BRIEF: Every line of the records that holds the word "agent" should be copied out.
== DATA FOR PROCESSING
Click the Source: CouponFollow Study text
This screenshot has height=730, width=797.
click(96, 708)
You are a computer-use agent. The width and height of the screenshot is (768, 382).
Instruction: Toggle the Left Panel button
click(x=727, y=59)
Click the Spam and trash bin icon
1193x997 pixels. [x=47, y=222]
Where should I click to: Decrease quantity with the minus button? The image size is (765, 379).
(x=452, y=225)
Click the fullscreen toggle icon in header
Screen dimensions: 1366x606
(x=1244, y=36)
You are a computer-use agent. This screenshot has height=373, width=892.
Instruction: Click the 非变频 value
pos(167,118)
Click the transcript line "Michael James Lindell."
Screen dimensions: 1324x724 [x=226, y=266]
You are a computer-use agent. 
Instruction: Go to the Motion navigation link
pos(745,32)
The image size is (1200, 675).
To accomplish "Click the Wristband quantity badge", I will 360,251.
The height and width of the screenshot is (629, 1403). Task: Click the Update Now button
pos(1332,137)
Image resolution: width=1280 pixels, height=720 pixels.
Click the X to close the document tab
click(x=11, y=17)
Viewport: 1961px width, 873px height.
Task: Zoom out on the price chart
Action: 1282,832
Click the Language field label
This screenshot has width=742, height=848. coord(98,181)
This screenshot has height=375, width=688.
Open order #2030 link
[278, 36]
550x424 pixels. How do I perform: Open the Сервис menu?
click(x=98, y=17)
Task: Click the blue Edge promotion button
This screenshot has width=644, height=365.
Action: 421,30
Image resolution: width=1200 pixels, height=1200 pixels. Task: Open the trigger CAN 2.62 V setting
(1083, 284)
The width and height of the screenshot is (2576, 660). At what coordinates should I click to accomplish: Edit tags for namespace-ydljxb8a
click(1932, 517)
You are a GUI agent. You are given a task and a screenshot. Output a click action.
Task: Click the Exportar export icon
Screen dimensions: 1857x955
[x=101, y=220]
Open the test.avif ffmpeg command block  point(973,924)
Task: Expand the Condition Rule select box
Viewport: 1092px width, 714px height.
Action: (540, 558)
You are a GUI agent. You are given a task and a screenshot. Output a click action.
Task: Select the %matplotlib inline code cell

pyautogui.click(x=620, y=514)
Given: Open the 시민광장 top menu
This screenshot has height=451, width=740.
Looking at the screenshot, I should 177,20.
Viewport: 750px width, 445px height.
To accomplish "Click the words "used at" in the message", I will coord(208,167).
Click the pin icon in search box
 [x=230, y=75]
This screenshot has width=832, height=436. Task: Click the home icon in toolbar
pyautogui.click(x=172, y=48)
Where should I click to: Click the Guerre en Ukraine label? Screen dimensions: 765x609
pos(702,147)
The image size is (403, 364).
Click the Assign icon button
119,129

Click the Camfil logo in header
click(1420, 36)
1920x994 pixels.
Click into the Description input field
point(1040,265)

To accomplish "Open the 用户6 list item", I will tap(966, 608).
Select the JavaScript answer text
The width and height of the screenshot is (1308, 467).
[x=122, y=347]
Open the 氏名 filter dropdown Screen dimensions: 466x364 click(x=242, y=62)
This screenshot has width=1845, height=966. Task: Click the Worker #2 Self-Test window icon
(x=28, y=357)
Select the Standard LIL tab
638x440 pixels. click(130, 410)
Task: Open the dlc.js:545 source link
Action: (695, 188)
====
RESPONSE:
You are a computer-use agent. The width and height of the screenshot is (768, 382).
You are a computer-use agent. This screenshot has height=373, width=892.
You are a computer-use agent. 
You are a GUI agent. You are given a task and a screenshot. Output a click action.
You are a GUI agent. You are given a task and a screenshot. Output a click action.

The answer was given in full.